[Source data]
+ + + + +

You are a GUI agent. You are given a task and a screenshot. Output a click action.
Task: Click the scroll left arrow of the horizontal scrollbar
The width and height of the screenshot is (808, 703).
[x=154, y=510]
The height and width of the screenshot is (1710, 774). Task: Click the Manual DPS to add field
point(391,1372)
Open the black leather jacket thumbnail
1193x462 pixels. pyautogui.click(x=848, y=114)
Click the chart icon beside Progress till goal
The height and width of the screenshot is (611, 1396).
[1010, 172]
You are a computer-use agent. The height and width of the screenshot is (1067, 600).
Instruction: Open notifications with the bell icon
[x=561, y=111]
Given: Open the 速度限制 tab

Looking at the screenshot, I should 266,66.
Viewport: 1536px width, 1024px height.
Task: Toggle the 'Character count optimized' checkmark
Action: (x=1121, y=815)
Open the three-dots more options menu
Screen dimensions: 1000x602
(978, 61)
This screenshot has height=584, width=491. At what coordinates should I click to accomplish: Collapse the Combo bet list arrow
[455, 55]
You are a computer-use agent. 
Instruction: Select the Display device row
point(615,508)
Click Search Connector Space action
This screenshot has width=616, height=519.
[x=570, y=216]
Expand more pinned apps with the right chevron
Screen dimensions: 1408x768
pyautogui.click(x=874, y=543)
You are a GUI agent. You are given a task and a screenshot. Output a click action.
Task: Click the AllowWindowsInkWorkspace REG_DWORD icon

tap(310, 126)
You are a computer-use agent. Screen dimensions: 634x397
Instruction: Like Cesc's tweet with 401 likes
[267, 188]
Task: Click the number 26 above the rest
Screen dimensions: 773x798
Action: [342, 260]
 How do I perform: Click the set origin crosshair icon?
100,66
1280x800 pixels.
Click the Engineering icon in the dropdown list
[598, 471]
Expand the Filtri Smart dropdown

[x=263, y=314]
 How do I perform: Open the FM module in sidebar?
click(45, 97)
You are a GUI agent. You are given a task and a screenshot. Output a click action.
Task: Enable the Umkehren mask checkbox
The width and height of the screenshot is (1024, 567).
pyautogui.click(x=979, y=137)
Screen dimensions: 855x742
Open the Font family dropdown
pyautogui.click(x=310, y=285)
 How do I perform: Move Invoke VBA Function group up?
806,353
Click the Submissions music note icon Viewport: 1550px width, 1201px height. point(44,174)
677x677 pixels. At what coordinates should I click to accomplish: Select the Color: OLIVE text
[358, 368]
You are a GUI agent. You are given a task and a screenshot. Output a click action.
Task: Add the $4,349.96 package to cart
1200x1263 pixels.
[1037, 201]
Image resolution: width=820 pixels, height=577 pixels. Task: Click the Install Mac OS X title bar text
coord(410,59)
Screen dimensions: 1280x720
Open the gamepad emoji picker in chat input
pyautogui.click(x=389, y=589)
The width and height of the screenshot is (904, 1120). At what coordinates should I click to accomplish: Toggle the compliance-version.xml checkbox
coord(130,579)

+ + + + +

The stretch of entries above that starts with the line containing "Task: Enable the Umkehren mask checkbox" and goes on through the line containing "Click the Submissions" is to be transcribed exactly, and no other line is to be transcribed.

Task: Enable the Umkehren mask checkbox
The width and height of the screenshot is (1024, 567).
pyautogui.click(x=979, y=137)
Screen dimensions: 855x742
Open the Font family dropdown
pyautogui.click(x=310, y=285)
 How do I perform: Move Invoke VBA Function group up?
806,353
Click the Submissions music note icon Viewport: 1550px width, 1201px height. point(44,174)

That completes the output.